When Utah's newest congressman opined last month that he isn't convinced that human activity is responsible for climate change, or that climate change is as much of a threat as scientists are warning it is, he took a position that a new poll suggests increasing numbers of his own Republican Party are abandoning. So, too, are more and more independents who lean toward the GOP.
The results of the poll by George Mason and Yale universities released last week show that more than three quarters of the 726 Republicans and independents polled favor using renewable energy much or somewhat more than it is today. Only slightly fewer indicated that moving toward alternative energies should begin immediately.

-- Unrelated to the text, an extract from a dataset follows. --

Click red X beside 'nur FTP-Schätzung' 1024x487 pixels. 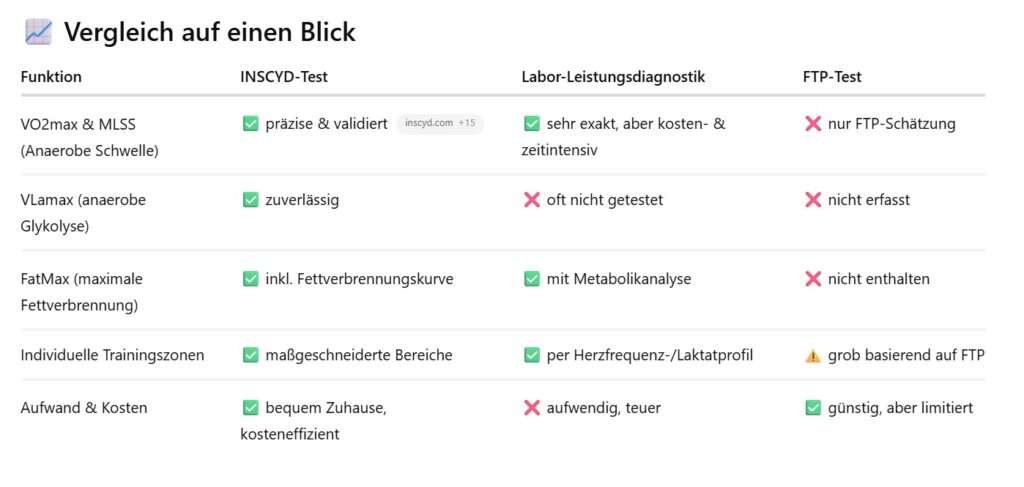tap(813, 123)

Without reading too much into the results of a single poll, it is possible to interpret them as an encouraging sign that the political polarization that has grown up around the science of climate change and development of renewable forms of energy finally is beginning to crack.
Given the gravity of the threat posed by the greenhouse-gas emissions that are causing the planet to warm, it would be welcome news indeed if the poll accurately reflects the beginnings of a bipartisan consensus on climate change and what should be done about it. For without that consensus, still more time will be wasted before the United States acts decisively to limit carbon emissions, time that scientists say is in dangerously short supply if the worst consequences of climate change are to be avoided.

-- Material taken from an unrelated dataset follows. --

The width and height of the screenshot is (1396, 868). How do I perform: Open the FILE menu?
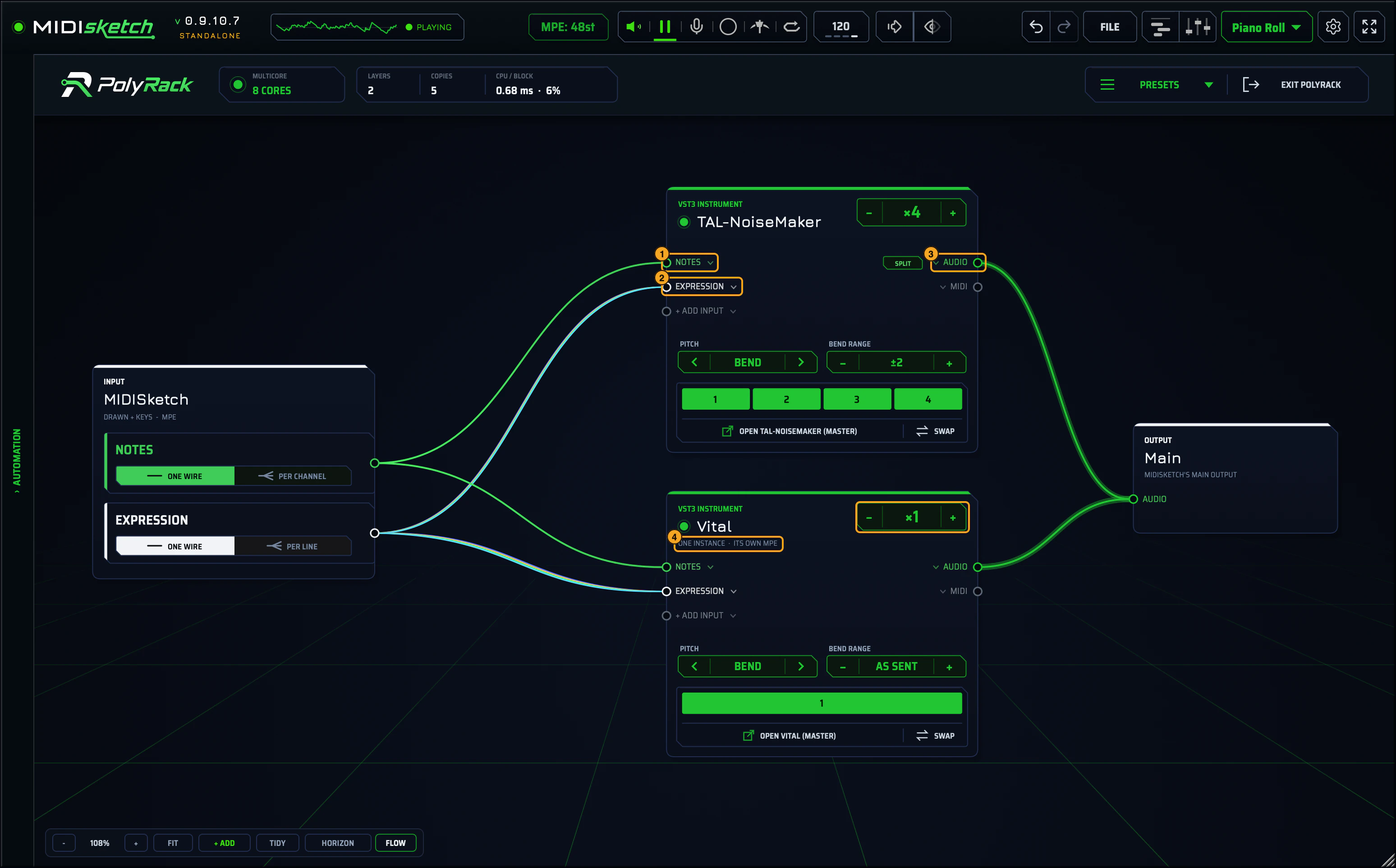coord(1109,27)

Ed Maibach, of the George Mason Center for Climate Change Communication, quoted by Mother Jones, said the significance of the poll is that "on issues related to energy and climate change, the Republican leadership may be out of step with a significant portion of their base and other relevant voters."
If that evaluation is accurate, climate change denial as an effective political tool may be headed in the same direction as the GOP's crumbling opposition to gay marriage. As with gender equality, though, Republican voters will have to persuade their party and its leaders that the views espoused by Utah's Rep. Chris Stewart and like-minded members of Congress simply won't wash. And that day may be coming sooner than later.
With 2012 the warmest year on record, and with climate-related disasters such as droughts and superstorms on the rise, the reality of climate change is becoming harder for the Stewarts within the GOP to spout climate claptrap without sounding like heedless dupes of the extractive industries.